You have indicated in your letter that the government agency requires extensive reports on the activities performed by the consulting firm on behalf of regional companies. It is also apparent in that you will be working in conjunction with many non-lawyers, exchanging a great deal of information regarding your clients, raising a substantial likelihood of disclosure of client confidences. It is questionable whether the client can be asked to waive confidentiality across the board before entering into a relationship with the consulting company. Rule 1.6 prohibits an attorney from revealing confidences unless the client consents after consultation, indicating the need for the client to know the implications of revelation of particular confidences before he can make an informed decision.

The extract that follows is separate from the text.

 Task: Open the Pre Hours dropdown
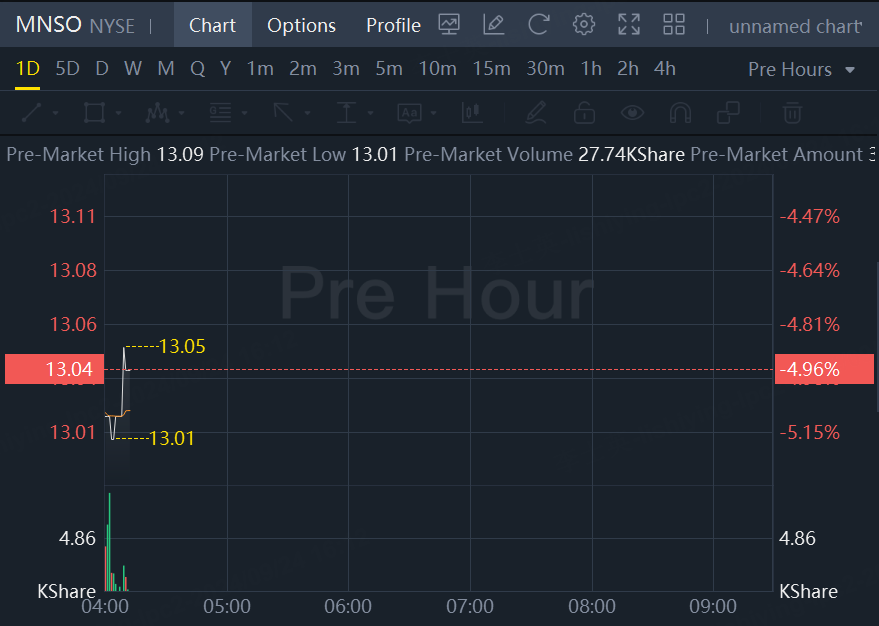(801, 69)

Thus, especially where language differences may enter into the equation, disclosure and client consent may not free you from the ethical constraints the Rules provide in the area of confidentiality.
Finally, you have requested guidance on the appropriate method of billing the consulting firm's clients for your legal services. Initially, Rule 1.8(f) would appear to permit payment of your legal fees by the consulting company. Rule 1.8(f) states:
(f) A lawyer shall not accept compensation for representing a client from one other than the client unless:
(1) the client consents after full disclosure of the circumstances and consultation;
(2) there is no interference with the lawyer's independence of professional judgment or with the client-lawyer relationship; and
(3) information relating to representation of a client is protected as required by Rule 1.6.
This rule, of course, requires that the lawyer's independence of profession judgment be upheld and that the client consent after full disclosure of the circumstances. However, Rule 5.4(a) prohibits a lawyer from sharing legal fees with a nonlawyer, except under circumstances not relevant to the present inquiry. Accordingly, extraordinary care must be taken to insure that the consulting company does not receive more compensation from the client for legal services than is paid to the lawyer. In a February l988 Opinion the Alabama State Bar Disciplinary Commission held that a law firm was not permitted to employee leasing arrangement with a company which enter into an employee leasing arrangement with a company which would receive $12.00 per employee above the amount necessary to cover employee salaries in each pay period. Moreover, the courts are sensitive to the issue of fee-splitting between lawyers and non-lawyers. In Grassman v. State Bar, 553 P.2d 1147 (Calif. Sup. Ct. 1976) the Court opined that prohibited fee-splitting between lawyer and laymen... poses the possibility of control by the lay person, interested in his own profit, rather than the client's fate.
The Rules do not provide direct guidance on how to bill the consulting company's clients for your services. However, it would appear that the client should be fully informed of the amount it is paying for these services. Such an arrangement would be to your benefit should the question of impermissible fee-splitting ever arise.
The Committee understands that the consulting firm wishes to package your services as a lawyer together with the services of the company as business consultants, and thereby present an attractive deal to potential clients. However, the Committee feels that it is the very nature of the package deal which causes a number of difficulties with respect to the Rules of Professional Conduct. While the Committee has not reached the conclusion that your participation in the consulting firm is per se prohibited under the Rules, this Committee recommends that you proceed, if at all, with extreme caution in view of the multiple ethical traps involved in this type of representation. It is particularly important that your independence of judgment be preserved with respect to any legal work that you do on behalf of the consulting firm's clients. It is also important to note, as indicated above, that to the extent your company's services could be construed as the practice of law you risk violating the provisions of the Rules of Professional Conduct. We urge that you take all of these factors into account in planning your activities with the consulting company.